Testo di partenza »
I carcerati potranno contare, già da luglio, su un team di specialisti, composto da neurologo, neuropsicologo e tecnico di fisiopatologia cardiocircolatoria e perfusione cardiovascolare

La struttura nel carcere di Bari

Un servizio di cura delle patologie neurologiche per gestire le malattie neurodegenerative e demenze: è quanto attivato dall'Asl Bari nel carcere del capoluogo pugliese. I detenuti potranno contare, già da luglio, su un team di specialisti, composto da neurologo, neuropsicologo e tecnico di fisiopatologia cardiocircolatoria e perfusione cardiovascolare, oltre a ricevere prestazioni quali esami strumentali, test diagnostici e screening.

L’attivazione del centro si inserisce in un più ampio progetto sperimentale “Brainspace” (spazio cerebrale), nato dalla sinergia della Medicina penitenziaria, della Neurologia dell’Ospedale Di Venere, diretta dal dottor Giuseppe Rinaldi e della Unità operativa complessa Programmazione, Innovazione e Continuità Ospedale Territorio, guidata dalla dottoressa Silvana Fornelli.

“L’ambulatorio rappresenta la prima tappa – spiega Fornelli – di un percorso che entro la fine dell’anno vedrà nascere un Centro per la diagnosi e cura delle demenze o disordini neuro cognitivi nella popolazione detenuta degli Istituti penitenziari afferenti alla Medicina Penitenziaria della ASL di Bari, e in particolare nell’istituto penitenziario di Bari, che ospita un’alta percentuale di pazienti detenuti ad alta fragilità sanitaria, e rappresenta un hub per la Medicina penitenziaria in tutta la regione. ”. La costituzione di un centro dedicato alle patologie neurologiche ha diversi obiettivi e vantaggi: ridurre le visite all’esterno del carcere verso altre strutture sanitarie, favorire i percorsi riabilitativi neurologici all’interno dell’istituto penitenziario, ridurre i tempi di attesa in carcere e di conseguenza le liste di attesa della popolazione generale, oltre a fornire una risposta più rapida alle richieste di salute dei detenuti.

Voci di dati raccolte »

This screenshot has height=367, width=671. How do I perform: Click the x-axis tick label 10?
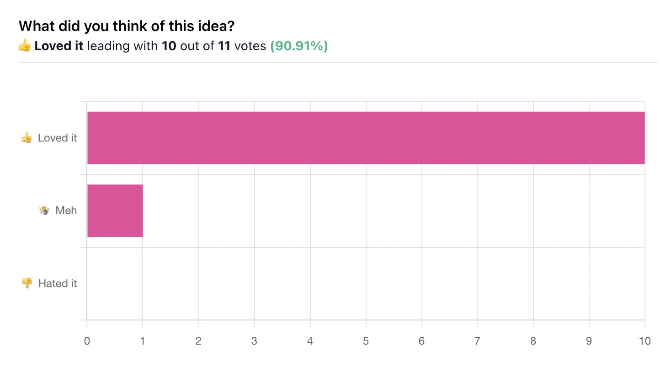click(644, 341)
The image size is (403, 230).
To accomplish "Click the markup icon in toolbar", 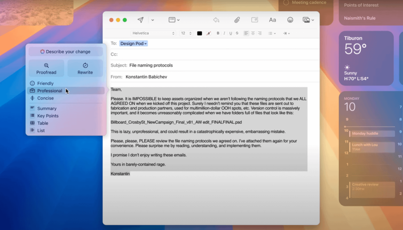I will click(x=255, y=20).
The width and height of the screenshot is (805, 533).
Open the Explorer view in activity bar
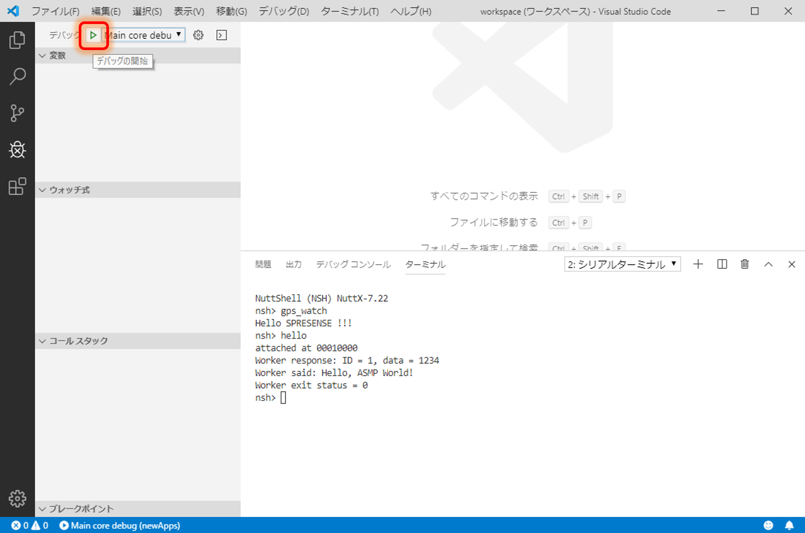point(17,40)
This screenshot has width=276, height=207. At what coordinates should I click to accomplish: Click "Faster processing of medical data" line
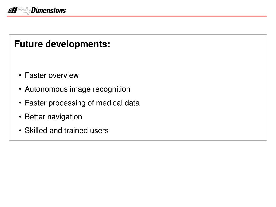pos(82,103)
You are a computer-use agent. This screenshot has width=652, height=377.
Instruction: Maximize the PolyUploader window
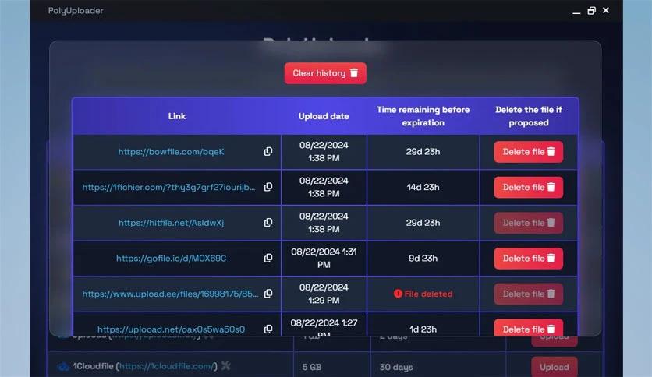[592, 10]
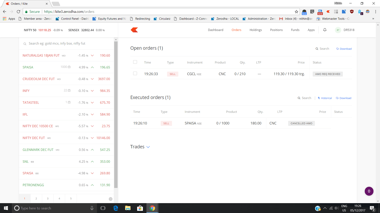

Domande sul materiale »
A – Riscrivi la parte del testo sul servizio neurologico nel carcere di Bari che si apre con le parole contenenti "I carcerati potranno" e si chiude con "diagnostici e screening.", rinominando "detenuti" in "reclusi".
B – Per favore, prosegui il testo sul servizio neurologico nel carcere di Bari a partire dall'ultima frase riportata.

Risposte per voce »
A –
I carcerati potranno contare, già da luglio, su un team di specialisti, composto da neurologo, neuropsicologo e tecnico di fisiopatologia cardiocircolatoria e perfusione cardiovascolare

La struttura nel carcere di Bari

Un servizio di cura delle patologie neurologiche per gestire le malattie neurodegenerative e demenze: è quanto attivato dall'Asl Bari nel carcere del capoluogo pugliese. I reclusi potranno contare, già da luglio, su un team di specialisti, composto da neurologo, neuropsicologo e tecnico di fisiopatologia cardiocircolatoria e perfusione cardiovascolare, oltre a ricevere prestazioni quali esami strumentali, test diagnostici e screening.

B –
Per il direttore della Medicina Penitenziaria, il dottor Nicola Buonvino, “la presenza di deficit cognitivi e disabilità spesso sono misconosciute da chi opera all’interno del mondo penitenziario – spiega – e questo può condurre ad un peggioramento della condizione  del paziente/detenuto affetto da demenza, scatenando anche disturbi del comportamento. Diventa quindi fondamentale – aggiunge Buonvino – in ambito penitenziario individuare precocemente queste sintomatologie precoci al fine di ridurre anche il rischio di psichiatrizzazione della popolazione detenuta”.